28.01.2010  Recorded Music  International

File-Sharing: US-Gericht reduziert Millionen-Strafe

 

Minneapolis - Ein US-Gericht hat das Strafmaß für eine Frau deutlich reduziert, die in einem vorangegangenen Urteil zu einer Strafe von rund zwei Millionen US-Dollar wegen illegalem File-Sharing verurteilt worden war. Die Beklagte Jammie Thomas-Rasset soll jetzt laut BBC 54.000 US-Dollar (38.000 Euro) an den Branchenverband Recording Industry Association Of America (RIAA) zahlen.

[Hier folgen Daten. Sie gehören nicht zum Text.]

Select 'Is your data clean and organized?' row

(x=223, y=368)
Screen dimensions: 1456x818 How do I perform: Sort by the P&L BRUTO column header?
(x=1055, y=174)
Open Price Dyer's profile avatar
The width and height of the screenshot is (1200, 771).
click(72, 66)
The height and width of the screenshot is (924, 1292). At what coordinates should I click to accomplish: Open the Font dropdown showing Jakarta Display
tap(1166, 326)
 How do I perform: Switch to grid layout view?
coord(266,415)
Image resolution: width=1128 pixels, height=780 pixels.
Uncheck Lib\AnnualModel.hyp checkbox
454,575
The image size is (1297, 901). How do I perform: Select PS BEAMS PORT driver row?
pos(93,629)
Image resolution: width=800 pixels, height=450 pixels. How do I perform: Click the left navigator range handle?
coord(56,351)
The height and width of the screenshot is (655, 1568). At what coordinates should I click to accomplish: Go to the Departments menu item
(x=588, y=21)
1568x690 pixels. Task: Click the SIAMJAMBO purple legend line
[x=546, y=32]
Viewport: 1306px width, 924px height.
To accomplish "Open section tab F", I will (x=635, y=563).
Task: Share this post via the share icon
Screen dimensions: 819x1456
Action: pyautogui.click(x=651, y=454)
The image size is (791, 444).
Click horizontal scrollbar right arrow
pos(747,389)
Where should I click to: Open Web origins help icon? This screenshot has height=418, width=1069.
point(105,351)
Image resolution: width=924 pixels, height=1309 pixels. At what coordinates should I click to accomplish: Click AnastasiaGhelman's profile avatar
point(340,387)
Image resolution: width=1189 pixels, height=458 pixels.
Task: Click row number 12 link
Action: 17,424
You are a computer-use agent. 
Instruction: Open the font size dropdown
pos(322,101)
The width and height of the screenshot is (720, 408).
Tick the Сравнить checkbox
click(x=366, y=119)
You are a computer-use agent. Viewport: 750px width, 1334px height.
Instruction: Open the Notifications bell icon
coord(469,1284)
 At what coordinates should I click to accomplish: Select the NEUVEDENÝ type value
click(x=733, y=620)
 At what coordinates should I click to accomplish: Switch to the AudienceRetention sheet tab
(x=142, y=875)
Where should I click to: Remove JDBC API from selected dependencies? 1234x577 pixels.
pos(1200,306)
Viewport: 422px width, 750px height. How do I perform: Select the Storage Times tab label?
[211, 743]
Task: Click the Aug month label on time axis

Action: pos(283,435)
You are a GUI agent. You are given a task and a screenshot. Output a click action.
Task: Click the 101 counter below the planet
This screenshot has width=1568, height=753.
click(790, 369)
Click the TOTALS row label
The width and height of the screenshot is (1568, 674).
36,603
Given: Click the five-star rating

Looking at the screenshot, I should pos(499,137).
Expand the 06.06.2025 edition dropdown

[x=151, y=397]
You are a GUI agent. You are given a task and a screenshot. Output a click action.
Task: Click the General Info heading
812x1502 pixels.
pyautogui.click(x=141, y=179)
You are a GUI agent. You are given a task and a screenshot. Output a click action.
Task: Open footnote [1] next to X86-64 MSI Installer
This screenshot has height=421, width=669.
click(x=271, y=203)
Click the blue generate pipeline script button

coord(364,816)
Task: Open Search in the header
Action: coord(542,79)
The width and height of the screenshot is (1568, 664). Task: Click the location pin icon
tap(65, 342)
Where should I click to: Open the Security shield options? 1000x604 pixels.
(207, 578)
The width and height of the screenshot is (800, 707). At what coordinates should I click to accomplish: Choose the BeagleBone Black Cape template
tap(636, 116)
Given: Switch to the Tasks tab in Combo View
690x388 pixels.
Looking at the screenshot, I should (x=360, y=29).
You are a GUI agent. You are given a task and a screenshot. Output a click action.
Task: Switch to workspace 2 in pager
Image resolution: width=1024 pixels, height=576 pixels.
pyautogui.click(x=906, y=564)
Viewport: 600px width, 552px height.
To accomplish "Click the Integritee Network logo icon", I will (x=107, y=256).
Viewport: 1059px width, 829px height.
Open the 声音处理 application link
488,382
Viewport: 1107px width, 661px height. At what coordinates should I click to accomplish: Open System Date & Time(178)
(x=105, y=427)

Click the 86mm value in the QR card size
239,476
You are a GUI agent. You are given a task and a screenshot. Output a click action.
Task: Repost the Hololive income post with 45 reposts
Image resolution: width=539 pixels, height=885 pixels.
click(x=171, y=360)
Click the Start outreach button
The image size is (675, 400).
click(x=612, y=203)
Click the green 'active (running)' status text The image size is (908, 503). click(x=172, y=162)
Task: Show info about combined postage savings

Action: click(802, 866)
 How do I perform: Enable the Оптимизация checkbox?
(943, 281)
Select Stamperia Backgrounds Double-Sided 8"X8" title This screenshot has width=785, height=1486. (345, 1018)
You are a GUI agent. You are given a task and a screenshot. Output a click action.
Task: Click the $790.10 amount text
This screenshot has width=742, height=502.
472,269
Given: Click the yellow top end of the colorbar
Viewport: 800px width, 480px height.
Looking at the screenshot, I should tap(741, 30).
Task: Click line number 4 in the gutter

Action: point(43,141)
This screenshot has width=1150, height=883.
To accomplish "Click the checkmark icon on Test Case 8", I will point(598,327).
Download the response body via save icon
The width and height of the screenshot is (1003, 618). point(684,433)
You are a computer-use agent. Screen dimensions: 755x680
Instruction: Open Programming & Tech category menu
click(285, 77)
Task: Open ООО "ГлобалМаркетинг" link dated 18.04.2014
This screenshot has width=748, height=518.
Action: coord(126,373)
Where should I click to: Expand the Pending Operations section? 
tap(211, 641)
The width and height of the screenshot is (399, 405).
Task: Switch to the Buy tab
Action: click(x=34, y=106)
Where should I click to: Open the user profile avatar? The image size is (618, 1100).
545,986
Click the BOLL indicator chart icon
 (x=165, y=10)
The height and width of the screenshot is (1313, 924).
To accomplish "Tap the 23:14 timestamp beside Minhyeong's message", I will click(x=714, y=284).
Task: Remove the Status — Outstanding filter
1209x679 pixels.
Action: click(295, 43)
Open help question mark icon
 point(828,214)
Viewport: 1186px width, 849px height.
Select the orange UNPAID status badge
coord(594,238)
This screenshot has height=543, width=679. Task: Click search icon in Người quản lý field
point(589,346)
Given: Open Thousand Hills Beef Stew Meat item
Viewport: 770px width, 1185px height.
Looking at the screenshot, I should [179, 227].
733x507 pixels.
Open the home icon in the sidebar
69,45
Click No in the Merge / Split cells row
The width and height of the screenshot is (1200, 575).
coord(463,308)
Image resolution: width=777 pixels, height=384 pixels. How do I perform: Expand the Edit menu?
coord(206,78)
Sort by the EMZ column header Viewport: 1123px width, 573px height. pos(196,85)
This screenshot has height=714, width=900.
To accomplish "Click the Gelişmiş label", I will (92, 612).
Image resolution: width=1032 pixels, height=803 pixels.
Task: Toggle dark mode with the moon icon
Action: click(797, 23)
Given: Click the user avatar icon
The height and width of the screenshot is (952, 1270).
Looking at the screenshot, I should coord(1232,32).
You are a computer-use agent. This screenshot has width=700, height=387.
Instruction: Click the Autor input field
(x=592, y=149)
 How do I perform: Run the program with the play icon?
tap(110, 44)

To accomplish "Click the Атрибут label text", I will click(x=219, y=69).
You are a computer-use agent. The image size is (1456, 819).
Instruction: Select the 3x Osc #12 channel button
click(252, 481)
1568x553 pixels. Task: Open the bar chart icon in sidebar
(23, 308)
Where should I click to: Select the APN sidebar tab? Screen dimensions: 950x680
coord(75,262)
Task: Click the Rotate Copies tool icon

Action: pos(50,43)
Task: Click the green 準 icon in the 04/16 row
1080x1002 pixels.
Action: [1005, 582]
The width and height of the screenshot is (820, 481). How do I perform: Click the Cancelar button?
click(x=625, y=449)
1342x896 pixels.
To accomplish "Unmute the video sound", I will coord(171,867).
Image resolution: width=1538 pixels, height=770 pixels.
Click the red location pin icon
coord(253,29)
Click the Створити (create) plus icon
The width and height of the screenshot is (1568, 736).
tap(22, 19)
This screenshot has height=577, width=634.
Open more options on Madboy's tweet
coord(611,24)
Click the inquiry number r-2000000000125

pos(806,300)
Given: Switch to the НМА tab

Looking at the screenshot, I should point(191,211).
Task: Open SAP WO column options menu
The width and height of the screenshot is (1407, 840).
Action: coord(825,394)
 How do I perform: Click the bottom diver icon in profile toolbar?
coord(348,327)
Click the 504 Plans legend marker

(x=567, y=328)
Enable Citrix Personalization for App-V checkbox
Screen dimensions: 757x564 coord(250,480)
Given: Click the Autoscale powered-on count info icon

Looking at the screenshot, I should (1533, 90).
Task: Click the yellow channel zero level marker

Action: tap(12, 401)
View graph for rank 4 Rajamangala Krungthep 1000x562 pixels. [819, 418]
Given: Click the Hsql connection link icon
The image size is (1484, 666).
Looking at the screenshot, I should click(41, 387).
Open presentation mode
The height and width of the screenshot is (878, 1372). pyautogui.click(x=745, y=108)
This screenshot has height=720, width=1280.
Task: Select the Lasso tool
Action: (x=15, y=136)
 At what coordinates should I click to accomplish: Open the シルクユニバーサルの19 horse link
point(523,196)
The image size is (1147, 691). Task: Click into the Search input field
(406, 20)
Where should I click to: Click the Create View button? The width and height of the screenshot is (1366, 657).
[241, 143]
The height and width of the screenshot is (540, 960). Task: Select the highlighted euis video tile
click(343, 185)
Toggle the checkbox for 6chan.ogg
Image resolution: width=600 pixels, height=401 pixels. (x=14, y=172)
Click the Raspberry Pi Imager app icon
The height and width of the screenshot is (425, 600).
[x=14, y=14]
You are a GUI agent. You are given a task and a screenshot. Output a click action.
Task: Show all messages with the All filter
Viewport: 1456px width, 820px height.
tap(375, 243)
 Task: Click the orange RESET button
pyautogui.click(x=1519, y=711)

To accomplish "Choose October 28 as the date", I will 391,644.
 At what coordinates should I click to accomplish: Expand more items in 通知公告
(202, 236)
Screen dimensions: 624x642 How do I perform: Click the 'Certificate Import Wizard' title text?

Der zuständige Richter bezeichnete die ursprünglich festgelegte Summe von 1,92 Millionen US-Dollar (1,36 Millionen Euro) als "monströs". Jammie Thomas-Rasset ließ indes verlauten, dass sie sich für eine weitere Reduzierung der Strafzahlung einsetzen will. "Ob das jetzt zwei Millionen Dollar oder 54.000 Dollar sind, ich bin eine Mutter mit vier Kindern und einem Einkommen und wir bringen einen Betrag in der Größenordnung derzeit nicht auf", wird sie von der BBC zitiert. Die RIAA will das neue Urteil erst einmal "analysieren" und sich dann entscheiden, ob sie es akzeptiert. In dem Prozess geht es um 24 illegal verbreitete Songs von Acts wie Aerosmith, Def Leppard, Green Day und Gloria Estefan.